Miré a Norring en silencio y, tras unos instantes, hablé en voz baja.

—Me gustaría creer, gobernador Norring, que no convocaría a mi despacho a la jefa de Medicina Forense para insultarla gratuitamente, en lo personal y en lo profesional, y pedirle acto seguido que renunciara a los derechos que la constitución reconoce a todo individuo.

»Además, me gustaría creer que aceptaría su inocencia hasta que se hubiera demostrado su culpabilidad y que no atentaría contra su ética, ni pondría en duda su fidelidad al juramento hipocrático que se había comprometido a defender, exigiéndole que ofreciera sus archivos confidenciales al escrutinio público si tal cosa pudiera redundar en perjuicio de ella misma y de otros.

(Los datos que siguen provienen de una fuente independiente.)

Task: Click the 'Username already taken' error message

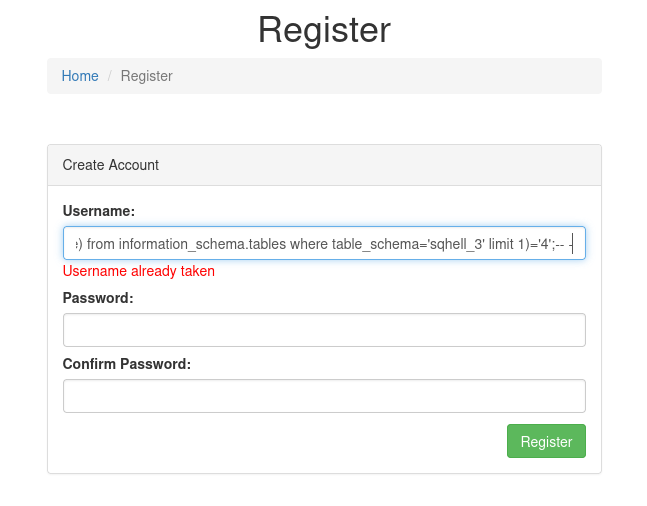Action: click(139, 271)
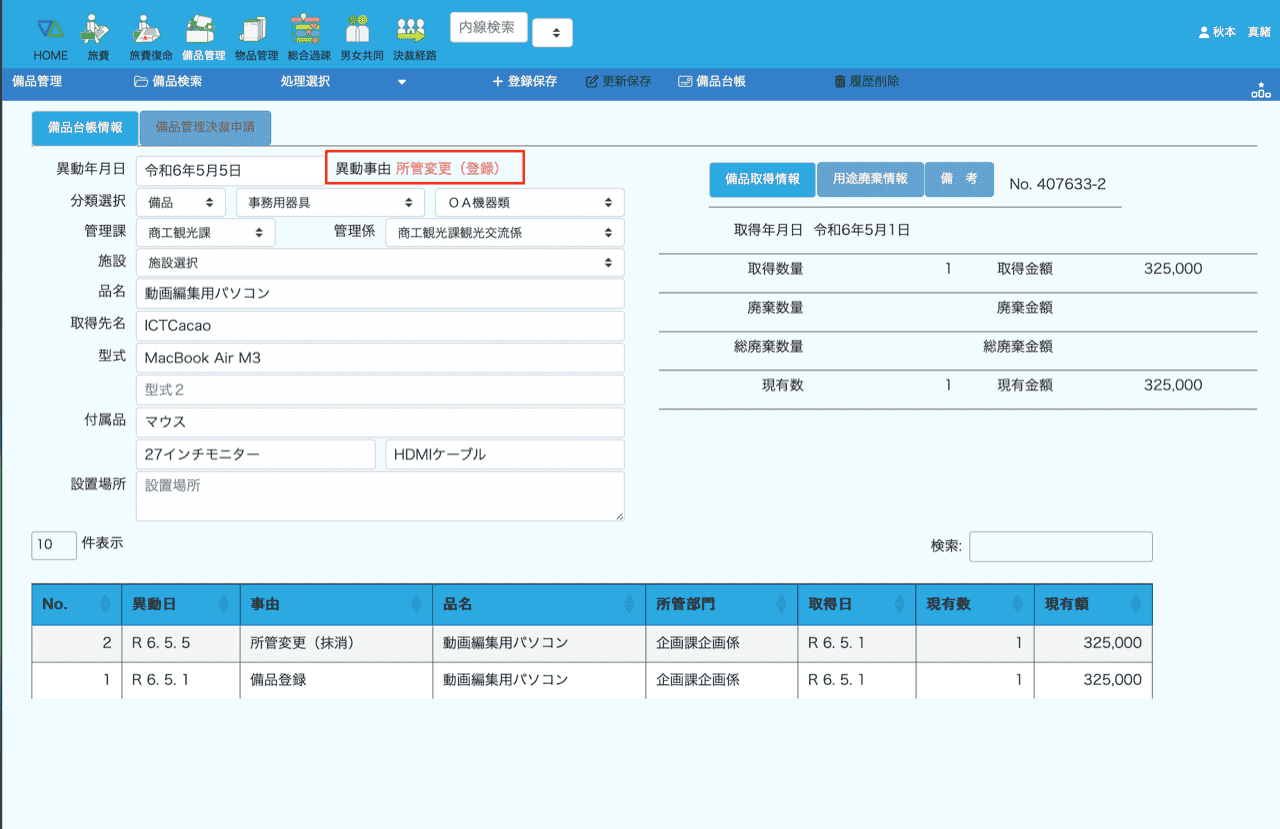
Task: Click 登録保存 to save registration
Action: pyautogui.click(x=525, y=82)
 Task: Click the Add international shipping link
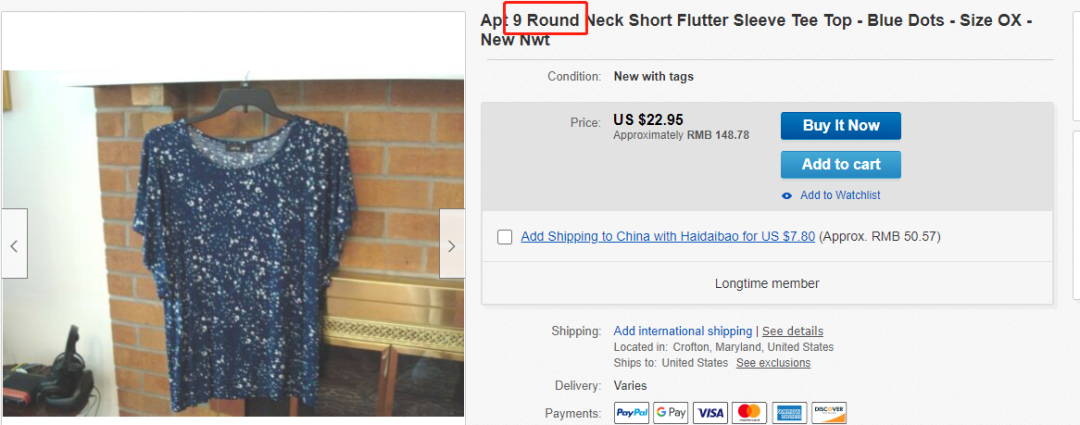(x=682, y=331)
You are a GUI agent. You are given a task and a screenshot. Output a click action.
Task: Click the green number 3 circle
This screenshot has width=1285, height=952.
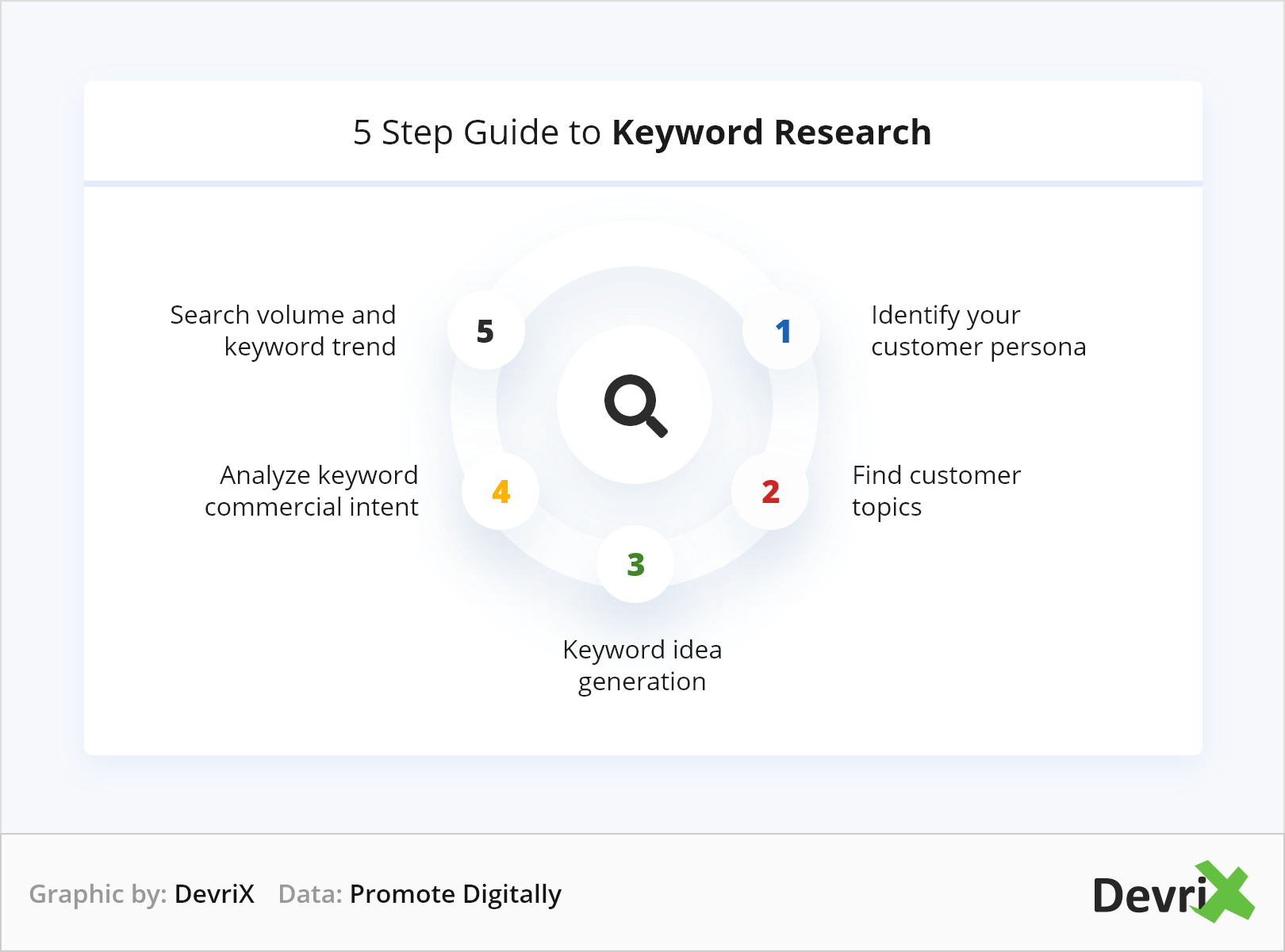coord(635,564)
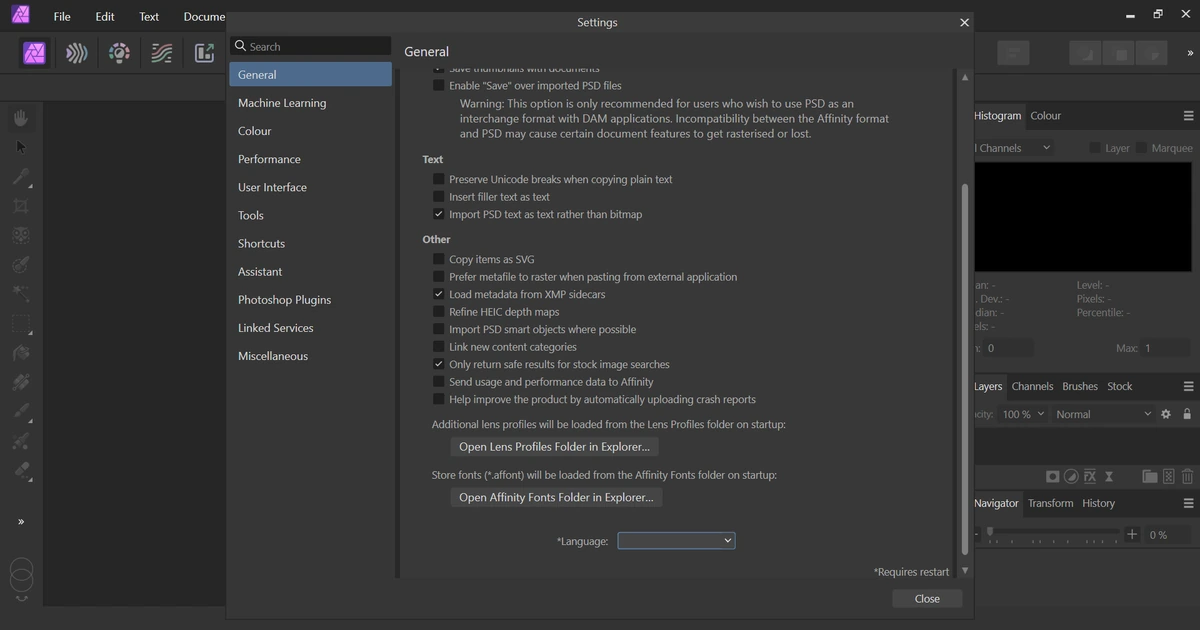Open the Histogram panel options menu
1200x630 pixels.
[1188, 116]
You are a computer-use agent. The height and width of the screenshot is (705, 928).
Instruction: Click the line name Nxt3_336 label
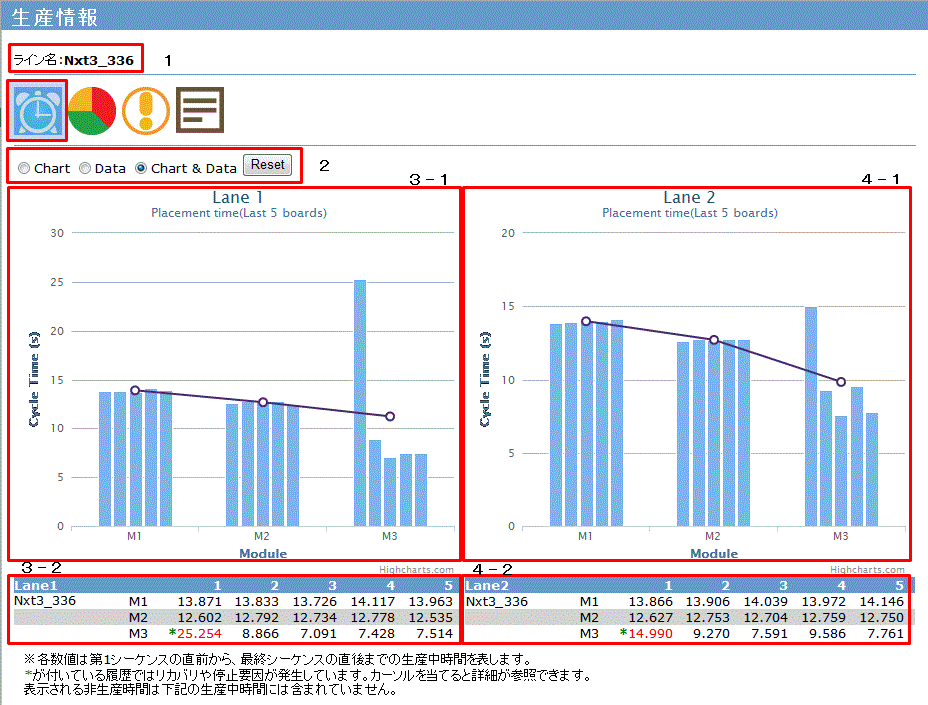point(98,60)
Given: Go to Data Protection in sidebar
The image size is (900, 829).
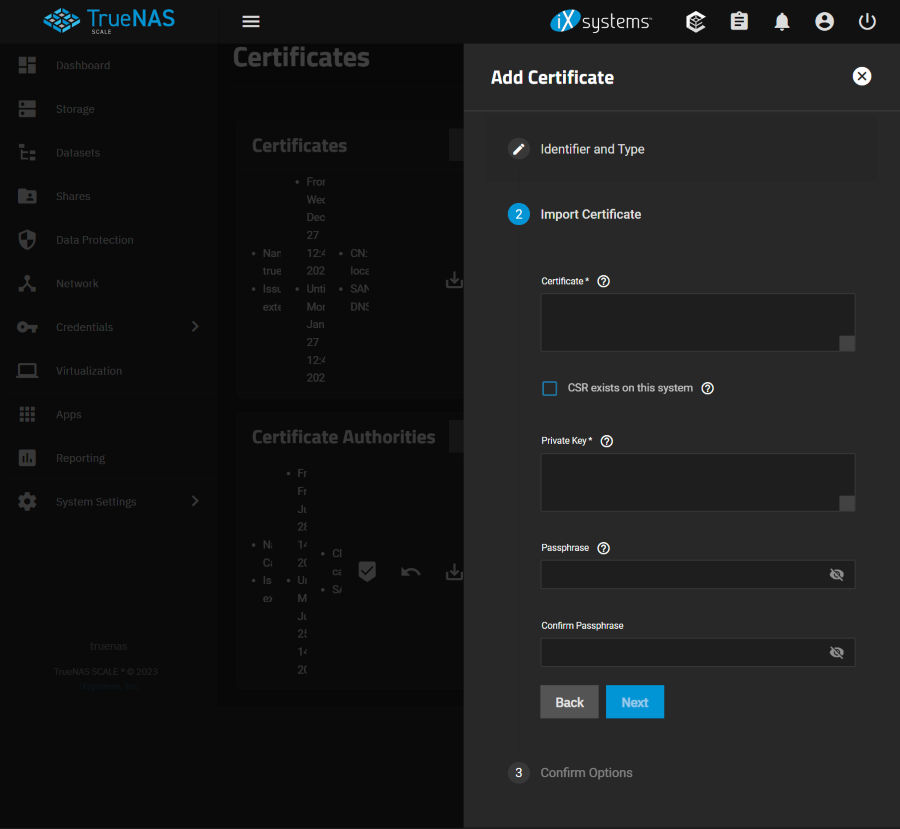Looking at the screenshot, I should 94,240.
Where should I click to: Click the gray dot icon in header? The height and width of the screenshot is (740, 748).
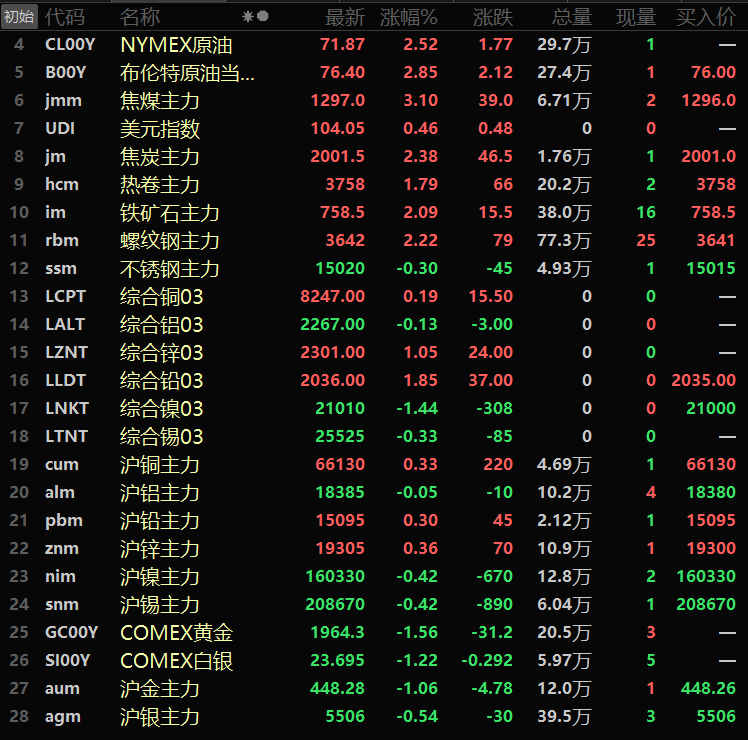(263, 17)
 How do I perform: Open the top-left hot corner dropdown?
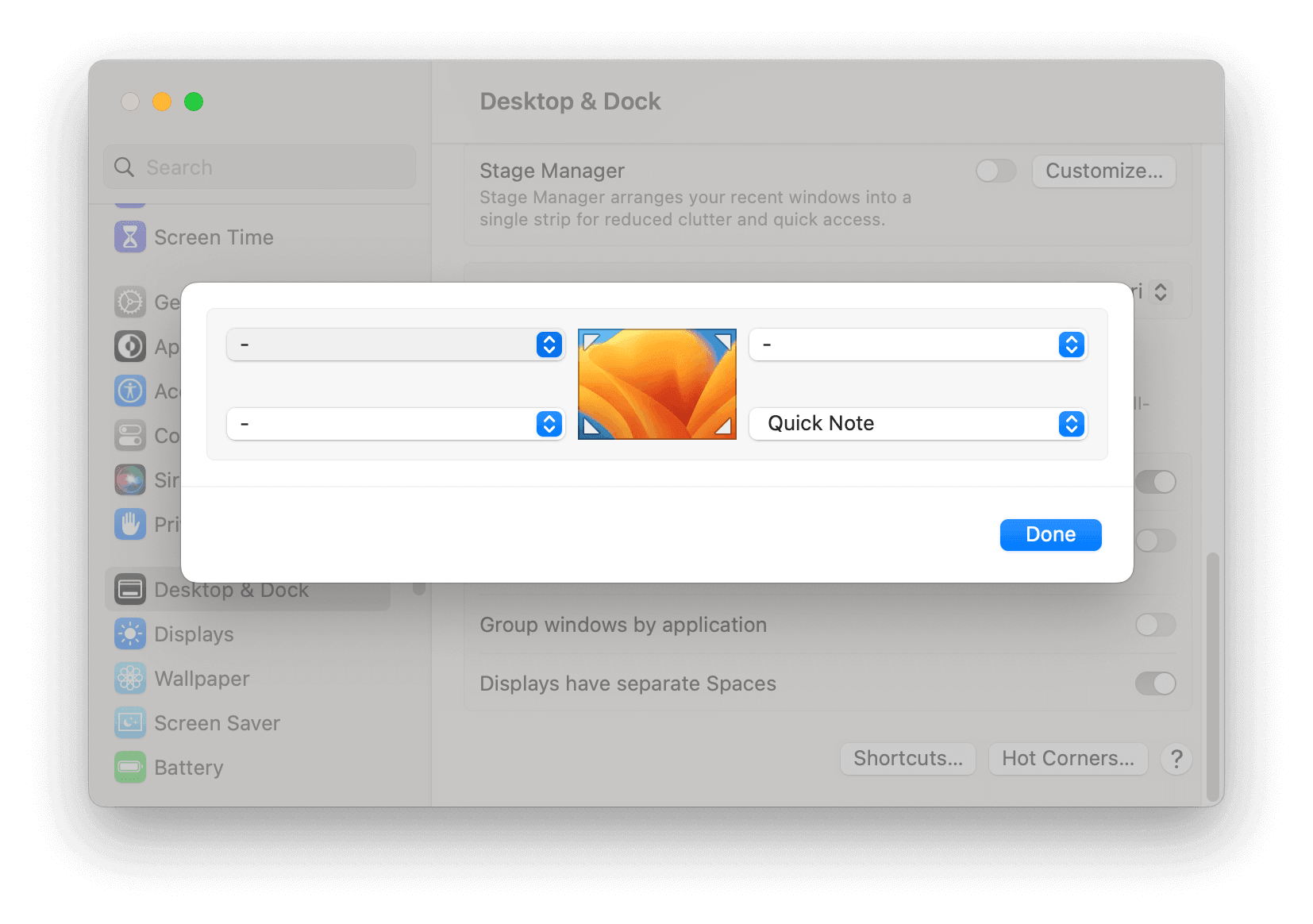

Me gustaría creer, gobernador Norring, que no presentaría a una persona que ha servido fielmente a la Commonwealth la única alternativa de dimitir por causa justificada.

El gobernador cogió una estilográfica de plata con aire abstraído mientras reflexionaba sobre mis palabras.

Si yo dimitía por causa justificada tras una reunión con él, todos los periodistas que aguardaban tras la puerta de su despacho supondrían que renunciaba a mi cargo porque Norring me había pedido que hiciera algo que yo juzgaba contrario a la ética.

—No tengo ningún interés en que dimita en estos momentos —replicó fríamente—. De hecho, no aceptaría su dimisión. Soy un hombre justo, doctora Scarpetta, y espero que también sabio. Y la sabiduría me aconseja que no mantenga a una persona realizando autopsias legales a víctimas de homicidios cuando esta misma persona se halla implicada, directa o indirectamente, en un homicidio. Por consiguiente, creo que lo más indicado es suspenderla de empleo pero no de sueldo hasta que se haya aclarado todo este asunto —Descolgó el teléfono—. John, ¿tendrías la amabilidad de acompañar a la jefa de Medicina Forense hasta la salida?